Co-founder, Collegify, shares his views on the opportunities digitisation presents in education, and the need to prepare the teacher and the learner for 21st century challenges.

The 21st century presents an exciting array of limitless opportunities for both the teacher and the taught. Welcome to the knowledge-driven world, where the key to success is inextricably linked to the spread of Information Literacy and subsequent establishment of knowledge banks. Teachers, needless to say, ought to be able to mould their students for accessing information through various electronic and print sources optimally, in evaluating information critically and applying the same, with precision and originality.
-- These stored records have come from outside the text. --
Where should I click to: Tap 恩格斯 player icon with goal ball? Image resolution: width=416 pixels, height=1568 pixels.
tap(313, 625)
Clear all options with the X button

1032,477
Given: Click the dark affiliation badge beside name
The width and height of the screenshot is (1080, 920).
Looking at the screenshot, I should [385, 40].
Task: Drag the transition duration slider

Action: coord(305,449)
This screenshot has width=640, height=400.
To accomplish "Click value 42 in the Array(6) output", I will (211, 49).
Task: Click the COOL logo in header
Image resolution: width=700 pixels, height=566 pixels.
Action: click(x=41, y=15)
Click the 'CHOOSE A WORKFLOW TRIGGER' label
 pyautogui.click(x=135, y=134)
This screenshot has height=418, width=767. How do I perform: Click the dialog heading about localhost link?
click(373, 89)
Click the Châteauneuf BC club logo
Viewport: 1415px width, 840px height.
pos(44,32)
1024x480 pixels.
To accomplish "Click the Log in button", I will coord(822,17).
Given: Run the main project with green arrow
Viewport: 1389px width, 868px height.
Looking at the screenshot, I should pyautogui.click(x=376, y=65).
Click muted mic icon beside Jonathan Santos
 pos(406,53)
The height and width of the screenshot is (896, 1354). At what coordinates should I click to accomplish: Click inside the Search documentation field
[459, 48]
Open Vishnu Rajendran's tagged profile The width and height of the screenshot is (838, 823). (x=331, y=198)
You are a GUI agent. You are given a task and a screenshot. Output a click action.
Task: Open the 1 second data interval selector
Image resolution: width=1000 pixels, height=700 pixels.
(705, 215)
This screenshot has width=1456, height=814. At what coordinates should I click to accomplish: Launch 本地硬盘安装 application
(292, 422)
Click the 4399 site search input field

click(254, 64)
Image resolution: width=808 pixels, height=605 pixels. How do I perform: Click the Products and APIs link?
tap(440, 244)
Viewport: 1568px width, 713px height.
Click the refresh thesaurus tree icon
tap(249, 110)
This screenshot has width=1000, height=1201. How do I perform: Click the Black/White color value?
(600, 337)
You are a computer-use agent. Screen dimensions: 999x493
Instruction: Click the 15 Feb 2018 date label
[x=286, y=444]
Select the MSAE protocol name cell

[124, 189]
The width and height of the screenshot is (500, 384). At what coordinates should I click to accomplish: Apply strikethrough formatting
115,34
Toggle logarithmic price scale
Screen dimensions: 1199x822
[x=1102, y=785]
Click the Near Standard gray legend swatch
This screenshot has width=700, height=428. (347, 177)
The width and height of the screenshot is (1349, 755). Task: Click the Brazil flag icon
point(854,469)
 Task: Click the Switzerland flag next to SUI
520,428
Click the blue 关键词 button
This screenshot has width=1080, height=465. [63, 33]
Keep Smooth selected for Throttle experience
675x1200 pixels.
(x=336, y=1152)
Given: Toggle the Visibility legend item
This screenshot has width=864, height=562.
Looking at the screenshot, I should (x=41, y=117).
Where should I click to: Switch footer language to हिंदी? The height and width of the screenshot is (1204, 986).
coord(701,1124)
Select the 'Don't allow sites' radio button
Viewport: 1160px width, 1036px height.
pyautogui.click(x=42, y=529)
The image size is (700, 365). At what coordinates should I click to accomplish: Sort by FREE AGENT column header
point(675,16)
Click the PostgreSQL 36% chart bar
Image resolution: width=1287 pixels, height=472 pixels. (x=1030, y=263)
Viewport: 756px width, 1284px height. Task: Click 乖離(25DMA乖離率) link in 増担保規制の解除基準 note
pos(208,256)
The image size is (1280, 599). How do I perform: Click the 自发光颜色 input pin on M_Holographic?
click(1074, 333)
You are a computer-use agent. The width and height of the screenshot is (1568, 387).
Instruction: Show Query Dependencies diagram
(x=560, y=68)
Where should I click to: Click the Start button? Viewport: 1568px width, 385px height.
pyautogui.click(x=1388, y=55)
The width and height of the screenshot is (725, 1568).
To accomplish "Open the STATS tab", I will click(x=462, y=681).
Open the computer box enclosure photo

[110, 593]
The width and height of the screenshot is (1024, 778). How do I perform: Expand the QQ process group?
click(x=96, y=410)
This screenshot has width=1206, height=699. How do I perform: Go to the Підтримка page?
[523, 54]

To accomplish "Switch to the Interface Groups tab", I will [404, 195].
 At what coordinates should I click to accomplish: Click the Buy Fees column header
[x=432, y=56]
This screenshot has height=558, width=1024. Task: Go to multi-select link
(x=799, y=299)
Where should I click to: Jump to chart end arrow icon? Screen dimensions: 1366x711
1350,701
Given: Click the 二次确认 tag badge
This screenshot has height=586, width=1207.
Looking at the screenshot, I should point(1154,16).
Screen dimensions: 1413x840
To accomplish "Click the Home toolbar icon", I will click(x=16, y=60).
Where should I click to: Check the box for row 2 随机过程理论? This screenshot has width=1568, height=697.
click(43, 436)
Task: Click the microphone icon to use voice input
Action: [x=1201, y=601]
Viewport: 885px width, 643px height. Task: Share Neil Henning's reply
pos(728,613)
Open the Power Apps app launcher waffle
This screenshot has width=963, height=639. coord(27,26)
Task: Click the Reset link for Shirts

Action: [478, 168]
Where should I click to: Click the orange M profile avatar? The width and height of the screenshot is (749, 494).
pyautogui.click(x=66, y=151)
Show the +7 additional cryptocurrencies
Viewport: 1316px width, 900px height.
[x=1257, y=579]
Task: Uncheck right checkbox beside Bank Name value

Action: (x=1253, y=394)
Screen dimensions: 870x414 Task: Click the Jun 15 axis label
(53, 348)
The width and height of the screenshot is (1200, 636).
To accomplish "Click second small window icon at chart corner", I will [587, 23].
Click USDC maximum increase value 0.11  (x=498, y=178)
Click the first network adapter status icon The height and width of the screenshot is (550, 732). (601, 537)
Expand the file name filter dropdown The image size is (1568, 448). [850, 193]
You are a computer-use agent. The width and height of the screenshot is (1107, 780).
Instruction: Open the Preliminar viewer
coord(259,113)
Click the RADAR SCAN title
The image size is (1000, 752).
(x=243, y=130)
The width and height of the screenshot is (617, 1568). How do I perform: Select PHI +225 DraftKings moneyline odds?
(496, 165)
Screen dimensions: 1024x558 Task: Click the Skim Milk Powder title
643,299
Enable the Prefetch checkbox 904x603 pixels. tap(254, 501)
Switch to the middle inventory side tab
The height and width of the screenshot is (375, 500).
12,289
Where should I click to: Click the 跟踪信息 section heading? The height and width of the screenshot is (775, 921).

In the demanding knowledge-based economy, teachers should also inculcate in their students the drive towards seeking knowledge based on well-researched and validated information. In other words, beyond gaining understanding of existing facts, students should also develop simultaneously, the capacity to rise above the mundane, and instead aim towards innovation rather than replication of existing ideas.

Media and Information & Communications Technology (ICT), propelled by the Internet, have a pivotal role to play in the dissemination of learning. Teachers should be adept in using multiple media, such as text, video, audio and animation, to facilitate effective teaching and learning. Advancement in digital technologies has integrated multiple media using graphical and interactive interfaces. This necessitates new literacies and terminologies to decipher, interpret and communicate using visual imagery such as icons, along with interactive modes, such as the technology applied in touch-screen smart phones and interactive smart-boards. Multicultural literacy effectively amalgamates the domains of culture and languages, as well as the ways in which multi-sensory data (text, sound and graphics) integrate language, subject matter and visual content.

As teachers today reside in diverse societies and teach in myriad settings, multicultural literacy presents a dynamic, meta-framework with the potential for integration across curricula and geographical borders. In the 21st-century learning environment, teachers must be able to support learning communities that empower students to network, collaborate, share best practices and seamlessly integrate new-age skills into the classroom. This, in turn, will enable students to learn ‘exponentially’ in relevant, real-world contexts (e.g., through project-based or applied work).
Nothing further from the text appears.